As for Norwegian, there is no official standard variety. The varieties spoken around the capital of Oslo in the southeast, however, are often considered to represent the standard language. We based the present investigation on prior research on Norwegian dialects (see Heeringa and Gooskens, 2003; Gooskens and Heeringa, submitted), and we chose the recording which to Norwegians sounded most standard, namely the Lillehammer recording12. It was our aim to select standard speakers from all countries, but it is possible that the speech of some speakers contains slight regional influences. The speakers from Iceland, the Faroe Islands and Sweden spoke the standard varieties of the capitals. The Danish speaker came from Jutland, the German speaker from Kiel, the English speaker from Birmingham and the Dutch speaker had lived at different places in the Netherlands, including a long period in the West during adolescence.

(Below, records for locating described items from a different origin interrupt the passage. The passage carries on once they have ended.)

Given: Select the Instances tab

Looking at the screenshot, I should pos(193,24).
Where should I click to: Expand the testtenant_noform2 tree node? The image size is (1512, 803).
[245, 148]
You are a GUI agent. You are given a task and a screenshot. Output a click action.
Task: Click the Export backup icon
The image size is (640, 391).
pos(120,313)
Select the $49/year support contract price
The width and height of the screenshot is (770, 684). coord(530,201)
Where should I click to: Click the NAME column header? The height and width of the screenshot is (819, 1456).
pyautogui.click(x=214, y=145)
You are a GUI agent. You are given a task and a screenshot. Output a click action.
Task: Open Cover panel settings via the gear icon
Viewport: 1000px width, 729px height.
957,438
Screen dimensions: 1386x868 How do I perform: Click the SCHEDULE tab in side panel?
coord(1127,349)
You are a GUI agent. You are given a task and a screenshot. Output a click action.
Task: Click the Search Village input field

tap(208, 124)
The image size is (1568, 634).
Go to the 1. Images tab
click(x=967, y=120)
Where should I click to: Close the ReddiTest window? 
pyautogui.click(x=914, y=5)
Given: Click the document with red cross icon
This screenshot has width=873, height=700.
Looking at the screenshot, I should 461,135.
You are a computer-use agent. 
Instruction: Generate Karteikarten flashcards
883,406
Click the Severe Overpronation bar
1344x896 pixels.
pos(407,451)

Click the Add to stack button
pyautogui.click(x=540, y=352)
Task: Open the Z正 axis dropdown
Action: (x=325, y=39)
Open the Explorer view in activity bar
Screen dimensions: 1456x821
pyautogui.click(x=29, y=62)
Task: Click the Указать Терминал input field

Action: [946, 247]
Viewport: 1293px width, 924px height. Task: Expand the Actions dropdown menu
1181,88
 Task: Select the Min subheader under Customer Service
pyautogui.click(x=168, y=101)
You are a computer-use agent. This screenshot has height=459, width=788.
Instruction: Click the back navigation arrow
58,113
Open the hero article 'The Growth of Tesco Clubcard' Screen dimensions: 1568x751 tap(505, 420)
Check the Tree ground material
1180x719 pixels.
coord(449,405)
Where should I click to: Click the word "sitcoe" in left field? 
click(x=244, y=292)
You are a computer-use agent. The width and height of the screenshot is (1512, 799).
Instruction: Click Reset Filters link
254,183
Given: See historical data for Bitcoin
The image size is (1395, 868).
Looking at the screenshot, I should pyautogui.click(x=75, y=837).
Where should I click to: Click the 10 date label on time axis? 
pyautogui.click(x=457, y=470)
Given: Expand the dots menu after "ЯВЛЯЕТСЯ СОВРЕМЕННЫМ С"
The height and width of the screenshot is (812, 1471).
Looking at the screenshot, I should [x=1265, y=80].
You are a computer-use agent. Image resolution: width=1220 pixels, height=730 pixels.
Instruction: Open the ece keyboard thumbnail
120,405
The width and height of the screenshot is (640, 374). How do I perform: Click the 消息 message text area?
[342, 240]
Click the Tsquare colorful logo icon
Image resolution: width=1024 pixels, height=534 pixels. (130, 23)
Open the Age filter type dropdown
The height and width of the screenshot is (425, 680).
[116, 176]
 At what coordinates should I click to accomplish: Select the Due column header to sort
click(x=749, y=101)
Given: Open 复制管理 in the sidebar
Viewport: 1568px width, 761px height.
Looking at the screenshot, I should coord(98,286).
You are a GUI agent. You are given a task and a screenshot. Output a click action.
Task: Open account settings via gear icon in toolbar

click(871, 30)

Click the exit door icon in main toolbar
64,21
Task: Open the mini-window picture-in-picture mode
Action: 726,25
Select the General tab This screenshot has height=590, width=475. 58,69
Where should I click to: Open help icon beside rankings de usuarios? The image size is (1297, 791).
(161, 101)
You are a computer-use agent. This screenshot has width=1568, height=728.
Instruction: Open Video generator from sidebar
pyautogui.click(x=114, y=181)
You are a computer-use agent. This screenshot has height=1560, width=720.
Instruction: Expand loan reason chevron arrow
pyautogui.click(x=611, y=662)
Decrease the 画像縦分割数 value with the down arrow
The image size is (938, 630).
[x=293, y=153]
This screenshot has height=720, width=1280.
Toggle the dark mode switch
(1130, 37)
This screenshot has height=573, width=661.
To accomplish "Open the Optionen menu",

The speakers all read aloud translations of the same text, namely the fable ‘The North Wind and the Sun’. This text has often been used for phonetic investigations; see for example The International Phonetic Association (1949 and 1999) where the same text has been transcribed in a large number of different languages. A database of Norwegian transcriptions of the same text has been compiled by J. Almberg (see note 3). As mentioned in the previous section, we only used the transcription of Lillehammer from this database. In future, we would like to investigate the relations between Norwegian and other Germanic varieties, using the greater part of the transcriptions in this database. Therefore, our new transcriptions should be as comparable as possible with the existing Norwegian ones. To ensure this, our point of departure was the Norwegian text. This text consists of 91 words (58 different words) which were used to calculate Levenshtein distances (see Section 4). The text was translated word for word from Norwegian into each of the Germanic language varieties. We are aware of the fact that this may result in less natural speech: sentences were often syntactically wrong. However, it guarantees that for each of the 58 words a translation was obtained. The words were not recorded as a word list, but as sentences. Therefore in the new recordings words appear in a similar context as in the Norwegian varieties. This ensures that the influence of assimilation phenomena on the results is as comparable as possible.
Most new recordings were transcribed phonetically by one of the authors. To ensure consistency with the existing Norwegian transcriptions, our new transcriptions were corrected by J. Almberg, the transcriber of the Norwegian recordings. In most cases we incorporated the corrections. The transcription of the Faroese language was completely done by J. Almberg. The transcriptions were made in IPA as well as in X-SAMPA (eXtended Speech Assessment Methods Phonetic Alphabet). This is a machine-readable phonetic alphabet, which is also readable by people. Basically, it maps IPA-symbols to the 7 bit printable ASCII/ANSI characters13. The transcriptions were used to calculate the linguistic distances between varieties (see Section 4).